### [WHAT IS BEING ASKED]
Restate the data below word for word, keeping each line intact.

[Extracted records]
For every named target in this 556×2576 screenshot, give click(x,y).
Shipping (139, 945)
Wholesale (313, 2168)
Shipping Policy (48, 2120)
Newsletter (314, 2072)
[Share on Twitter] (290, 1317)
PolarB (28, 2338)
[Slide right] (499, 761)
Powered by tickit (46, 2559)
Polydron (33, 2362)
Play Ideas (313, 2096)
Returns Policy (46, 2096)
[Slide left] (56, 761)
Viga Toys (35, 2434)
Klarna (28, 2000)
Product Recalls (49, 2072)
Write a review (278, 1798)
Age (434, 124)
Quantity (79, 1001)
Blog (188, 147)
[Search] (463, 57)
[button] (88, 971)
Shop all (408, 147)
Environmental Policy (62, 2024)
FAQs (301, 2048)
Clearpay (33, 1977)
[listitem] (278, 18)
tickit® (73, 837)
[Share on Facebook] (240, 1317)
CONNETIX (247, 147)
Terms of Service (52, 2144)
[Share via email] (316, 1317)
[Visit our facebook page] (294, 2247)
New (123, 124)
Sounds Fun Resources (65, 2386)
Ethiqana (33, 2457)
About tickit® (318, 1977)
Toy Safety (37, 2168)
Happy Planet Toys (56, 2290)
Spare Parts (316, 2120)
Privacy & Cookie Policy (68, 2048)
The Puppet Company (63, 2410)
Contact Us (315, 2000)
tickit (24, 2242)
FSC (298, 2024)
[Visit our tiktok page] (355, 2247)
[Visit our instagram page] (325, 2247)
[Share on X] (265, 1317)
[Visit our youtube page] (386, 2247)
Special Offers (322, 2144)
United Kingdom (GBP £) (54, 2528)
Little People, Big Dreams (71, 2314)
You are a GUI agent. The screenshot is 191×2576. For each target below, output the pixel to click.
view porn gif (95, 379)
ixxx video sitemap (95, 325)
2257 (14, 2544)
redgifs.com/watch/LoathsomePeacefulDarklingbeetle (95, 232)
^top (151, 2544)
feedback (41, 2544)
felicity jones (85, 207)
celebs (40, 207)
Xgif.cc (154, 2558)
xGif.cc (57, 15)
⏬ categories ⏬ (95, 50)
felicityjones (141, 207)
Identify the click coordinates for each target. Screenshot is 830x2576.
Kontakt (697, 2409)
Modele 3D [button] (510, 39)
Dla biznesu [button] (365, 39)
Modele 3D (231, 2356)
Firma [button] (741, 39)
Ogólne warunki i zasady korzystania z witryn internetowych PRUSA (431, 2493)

### [RESPONSE BOX]
For every named target in this 556×2576 screenshot, give click(x,y).
Shipping (139, 945)
Wholesale (313, 2168)
Shipping Policy (48, 2120)
Newsletter (314, 2072)
[Share on Twitter] (290, 1317)
PolarB (28, 2338)
[Slide right] (499, 761)
Powered by tickit (46, 2559)
Polydron (33, 2362)
Play Ideas (313, 2096)
Returns Policy (46, 2096)
[Slide left] (56, 761)
Viga Toys (35, 2434)
Klarna (28, 2000)
Product Recalls (49, 2072)
Write a review (278, 1798)
Age (434, 124)
Quantity (79, 1001)
Blog (188, 147)
[Search] (463, 57)
[button] (88, 971)
Shop all (408, 147)
Environmental Policy (62, 2024)
FAQs (301, 2048)
Clearpay (33, 1977)
[listitem] (278, 18)
tickit® (73, 837)
[Share on Facebook] (240, 1317)
CONNETIX (247, 147)
Terms of Service (52, 2144)
[Share via email] (316, 1317)
[Visit our facebook page] (294, 2247)
New (123, 124)
Sounds Fun Resources (65, 2386)
Ethiqana (33, 2457)
About tickit® (318, 1977)
Toy Safety (37, 2168)
Happy Planet Toys (56, 2290)
Spare Parts (316, 2120)
Privacy & Cookie Policy (68, 2048)
The Puppet Company (63, 2410)
Contact Us (315, 2000)
tickit (24, 2242)
FSC (298, 2024)
[Visit our tiktok page] (355, 2247)
[Visit our instagram page] (325, 2247)
[Share on X] (265, 1317)
[Visit our youtube page] (386, 2247)
Special Offers (322, 2144)
United Kingdom (GBP £) (54, 2528)
Little People, Big Dreams (71, 2314)
You are a GUI agent. The screenshot is 191×2576. For each target below, output the pixel to click.
view porn gif (95, 379)
ixxx video sitemap (95, 325)
2257 (14, 2544)
redgifs.com/watch/LoathsomePeacefulDarklingbeetle (95, 232)
^top (151, 2544)
feedback (41, 2544)
felicity jones (85, 207)
celebs (40, 207)
Xgif.cc (154, 2558)
xGif.cc (57, 15)
⏬ categories ⏬ (95, 50)
felicityjones (141, 207)
Identify the click coordinates for each target. Screenshot is 830x2576.
Kontakt (697, 2409)
Modele 3D [button] (510, 39)
Dla biznesu [button] (365, 39)
Modele 3D (231, 2356)
Firma [button] (741, 39)
Ogólne warunki i zasady korzystania z witryn internetowych PRUSA (431, 2493)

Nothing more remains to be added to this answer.